Cansados, deprimidos, derrotados. Así estamos. Pero se veía venir, no digamos que no nos hubiesen avisado. Desde hace años las sociedades de gestión (la SGAE y las otras muchas desparramadas en España y todo el mundo), las discográficas, las productoras y las distribuidoras se han puesto de acuerdo en unas pocas estrategias básicas:
1. Criminalizar socialmente las redes p2p y en general la redistribución del software, con argumentos apocalípticos: el fin de la industria, competencia desleal, artistas en el paro…
2. Presionar a los Gobiernos de forma masiva para exigir una legislación actualizada
3. Judicializar sus planteamientos: denuncias en los tribunales contra webs, usuarios y pequeñas compañías
Pues bien, el final de la red neutra está más cerca, por mucho que esto suponga una regresión. Los Gobiernos (ay, Europa libre y democrática), incluido el de España, anuncian medidas y, lo que es peor, una acción conjunta y responsable.
Como he escrito otras veces, el fin de la inocencia. Desembarca la realidad en Internet. ¿O creíamos que el actual neocapitalismo que deslocaliza empresas, facilita el despido y los contratos basura, o aumenta el desequilibrio Norte-Sur iba a dejar el pastel millonario de Internet en manos de unos usuarios participativos sin fronteras ni peajes?
Hasta aquí ninguna sorpresa. Internet será regulado por estos Gobiernos a los que no podemos acusar de incultos. Sus presidentes, ministros, subsecretarios y directores generales tienen la conciencia y cultura que les exigen las grandes empresas del sector audiovisual y del ocio para legislar a su favor. Los Gobiernos que uniformarán sus políticas contra la Internet libre no son inocentes.
Lo único primero que cabría pedir es que no nos traten como a niños gilipollas, mintiendo con babeante paternalismo.
Cuando dicen “protección del derecho intelectual” de los creadores, que se atrevan a decir “protección de la posición de privilegio” de las productoras y distribuidoras, adquirida en épocas anteriores a Internet.
¿Y los proveedores de acceso a Internet? Siguen calladitos, pero ya conocemos su respuesta. Se están frotando las manos: ellos serán los socios necesarios en el nuevo modelo de negocio que quieren bendecir los Gobiernos.
No creo sin embargo que esto suponga el fin de Internet. Tampoco, que la encriptación propuesta por The Pirate Bay o el p4p funcionen como alternativas globales.

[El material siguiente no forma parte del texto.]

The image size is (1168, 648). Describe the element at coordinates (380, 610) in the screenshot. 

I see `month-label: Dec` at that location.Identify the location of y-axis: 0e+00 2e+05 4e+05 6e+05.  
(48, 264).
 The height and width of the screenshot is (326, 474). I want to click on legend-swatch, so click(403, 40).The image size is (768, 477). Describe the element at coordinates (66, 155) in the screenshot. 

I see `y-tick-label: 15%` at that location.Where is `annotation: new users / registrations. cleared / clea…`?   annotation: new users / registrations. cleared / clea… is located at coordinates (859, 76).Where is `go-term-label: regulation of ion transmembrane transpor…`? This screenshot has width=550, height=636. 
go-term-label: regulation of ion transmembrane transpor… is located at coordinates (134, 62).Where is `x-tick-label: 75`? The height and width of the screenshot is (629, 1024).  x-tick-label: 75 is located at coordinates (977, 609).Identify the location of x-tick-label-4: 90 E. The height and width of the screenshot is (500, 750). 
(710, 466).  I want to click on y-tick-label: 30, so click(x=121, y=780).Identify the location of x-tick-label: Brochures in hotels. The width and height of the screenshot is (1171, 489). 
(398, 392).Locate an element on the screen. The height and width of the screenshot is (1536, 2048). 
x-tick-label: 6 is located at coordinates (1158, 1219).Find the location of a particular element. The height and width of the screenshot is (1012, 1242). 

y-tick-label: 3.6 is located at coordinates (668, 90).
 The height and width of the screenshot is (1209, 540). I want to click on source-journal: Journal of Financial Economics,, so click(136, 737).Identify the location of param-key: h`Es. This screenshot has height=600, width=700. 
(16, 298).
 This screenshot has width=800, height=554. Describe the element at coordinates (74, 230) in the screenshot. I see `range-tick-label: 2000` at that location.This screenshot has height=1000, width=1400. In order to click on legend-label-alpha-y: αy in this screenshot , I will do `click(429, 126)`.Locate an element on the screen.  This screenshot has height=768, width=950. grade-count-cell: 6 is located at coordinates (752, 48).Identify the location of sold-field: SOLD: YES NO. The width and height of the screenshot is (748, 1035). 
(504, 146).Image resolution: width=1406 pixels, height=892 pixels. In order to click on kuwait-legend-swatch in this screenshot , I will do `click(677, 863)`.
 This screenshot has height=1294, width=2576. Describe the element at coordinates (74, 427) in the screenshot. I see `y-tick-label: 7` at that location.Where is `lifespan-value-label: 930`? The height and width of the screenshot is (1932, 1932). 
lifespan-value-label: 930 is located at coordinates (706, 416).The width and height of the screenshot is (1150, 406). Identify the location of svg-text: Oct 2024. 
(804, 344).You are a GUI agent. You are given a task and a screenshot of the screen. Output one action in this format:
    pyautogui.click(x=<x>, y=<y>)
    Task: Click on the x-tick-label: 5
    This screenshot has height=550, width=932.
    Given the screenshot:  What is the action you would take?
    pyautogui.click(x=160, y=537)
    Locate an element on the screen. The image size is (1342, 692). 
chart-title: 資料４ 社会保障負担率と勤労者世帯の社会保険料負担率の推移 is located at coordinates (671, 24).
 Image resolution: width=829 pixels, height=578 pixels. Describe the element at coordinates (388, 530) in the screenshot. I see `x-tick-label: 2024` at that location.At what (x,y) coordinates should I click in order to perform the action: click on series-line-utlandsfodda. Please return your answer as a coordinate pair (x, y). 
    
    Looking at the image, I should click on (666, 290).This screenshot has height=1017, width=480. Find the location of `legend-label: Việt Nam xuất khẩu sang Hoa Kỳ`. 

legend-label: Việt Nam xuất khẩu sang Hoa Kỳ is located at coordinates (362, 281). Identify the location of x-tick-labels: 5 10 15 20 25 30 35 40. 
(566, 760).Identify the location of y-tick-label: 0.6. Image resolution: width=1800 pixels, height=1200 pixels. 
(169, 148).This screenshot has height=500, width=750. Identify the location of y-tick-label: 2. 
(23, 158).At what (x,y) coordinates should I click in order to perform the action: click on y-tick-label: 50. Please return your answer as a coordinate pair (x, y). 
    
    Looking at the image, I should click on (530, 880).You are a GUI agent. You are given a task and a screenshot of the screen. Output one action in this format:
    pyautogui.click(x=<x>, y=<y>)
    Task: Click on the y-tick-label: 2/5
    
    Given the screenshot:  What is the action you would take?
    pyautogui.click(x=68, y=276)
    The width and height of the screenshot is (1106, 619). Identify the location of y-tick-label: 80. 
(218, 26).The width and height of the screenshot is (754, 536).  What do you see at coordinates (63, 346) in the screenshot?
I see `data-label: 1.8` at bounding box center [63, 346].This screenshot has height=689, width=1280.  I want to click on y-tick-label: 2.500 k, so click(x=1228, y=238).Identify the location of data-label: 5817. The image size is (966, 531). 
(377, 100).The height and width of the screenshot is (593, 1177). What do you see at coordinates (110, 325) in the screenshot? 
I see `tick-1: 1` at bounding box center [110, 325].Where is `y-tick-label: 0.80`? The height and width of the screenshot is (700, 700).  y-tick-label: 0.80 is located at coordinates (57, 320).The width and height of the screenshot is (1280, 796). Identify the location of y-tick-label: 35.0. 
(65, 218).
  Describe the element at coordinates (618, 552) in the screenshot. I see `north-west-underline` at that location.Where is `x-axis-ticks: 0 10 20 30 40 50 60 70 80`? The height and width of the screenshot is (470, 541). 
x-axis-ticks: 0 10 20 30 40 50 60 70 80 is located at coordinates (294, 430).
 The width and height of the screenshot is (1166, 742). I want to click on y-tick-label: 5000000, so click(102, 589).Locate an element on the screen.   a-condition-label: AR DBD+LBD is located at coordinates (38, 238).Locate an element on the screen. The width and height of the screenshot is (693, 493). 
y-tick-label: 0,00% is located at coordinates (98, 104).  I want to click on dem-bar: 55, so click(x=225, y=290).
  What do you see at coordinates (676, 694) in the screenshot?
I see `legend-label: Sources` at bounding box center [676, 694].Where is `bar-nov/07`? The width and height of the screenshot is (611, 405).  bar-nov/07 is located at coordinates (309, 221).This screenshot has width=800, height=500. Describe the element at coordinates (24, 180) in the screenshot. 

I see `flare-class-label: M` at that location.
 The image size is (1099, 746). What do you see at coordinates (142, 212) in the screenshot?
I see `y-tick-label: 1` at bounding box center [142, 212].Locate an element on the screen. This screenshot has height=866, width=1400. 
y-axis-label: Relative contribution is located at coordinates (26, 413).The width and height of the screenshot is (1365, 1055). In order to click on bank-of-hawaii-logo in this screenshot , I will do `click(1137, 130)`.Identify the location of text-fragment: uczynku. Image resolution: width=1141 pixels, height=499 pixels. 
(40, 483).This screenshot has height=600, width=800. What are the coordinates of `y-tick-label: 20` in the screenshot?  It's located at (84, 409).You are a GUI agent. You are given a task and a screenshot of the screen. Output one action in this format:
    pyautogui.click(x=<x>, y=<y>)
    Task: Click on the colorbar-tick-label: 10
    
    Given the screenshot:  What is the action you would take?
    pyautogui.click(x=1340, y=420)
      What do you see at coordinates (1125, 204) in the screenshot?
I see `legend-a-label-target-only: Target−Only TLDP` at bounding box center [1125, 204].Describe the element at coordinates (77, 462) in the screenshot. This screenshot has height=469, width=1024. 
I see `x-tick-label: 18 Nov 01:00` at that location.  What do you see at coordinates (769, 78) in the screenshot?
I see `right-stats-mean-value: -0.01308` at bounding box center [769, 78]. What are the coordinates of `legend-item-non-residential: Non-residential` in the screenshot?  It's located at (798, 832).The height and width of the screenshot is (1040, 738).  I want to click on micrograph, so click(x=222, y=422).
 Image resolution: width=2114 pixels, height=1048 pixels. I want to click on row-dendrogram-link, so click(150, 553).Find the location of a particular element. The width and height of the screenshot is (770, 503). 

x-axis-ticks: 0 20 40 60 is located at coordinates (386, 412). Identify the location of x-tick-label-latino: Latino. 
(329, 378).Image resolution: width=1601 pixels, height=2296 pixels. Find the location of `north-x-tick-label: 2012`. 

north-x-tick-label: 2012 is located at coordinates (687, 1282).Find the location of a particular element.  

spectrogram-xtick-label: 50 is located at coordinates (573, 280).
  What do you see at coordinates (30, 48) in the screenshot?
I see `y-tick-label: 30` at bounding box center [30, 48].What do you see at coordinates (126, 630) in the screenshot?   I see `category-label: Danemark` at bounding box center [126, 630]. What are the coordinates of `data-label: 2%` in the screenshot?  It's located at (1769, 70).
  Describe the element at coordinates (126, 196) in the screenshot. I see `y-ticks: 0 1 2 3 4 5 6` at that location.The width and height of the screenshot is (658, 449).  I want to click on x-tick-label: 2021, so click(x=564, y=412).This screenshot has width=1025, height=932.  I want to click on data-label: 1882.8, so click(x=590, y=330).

Simplemente, los criterios e intereses tradicionales impondrán sus límites, teledirigiendo a los Gobiernos.
¿No hay esperanza de recuperación? En todo caso no vendrá de unos usuarios desorganizados y sin representantes para negociar. Veremos si se popularizan algo así OCUs de internautas. Más bien, la modernidad llegará a Internet cuando los nuevos emprendedores sean más, más persuasivos, más poderosos que los actuales dinosaurios que están a punto de controlarla en nombre de unos autores, la mayoría de ellos sometidos a su dictadura y manipulados como coartada.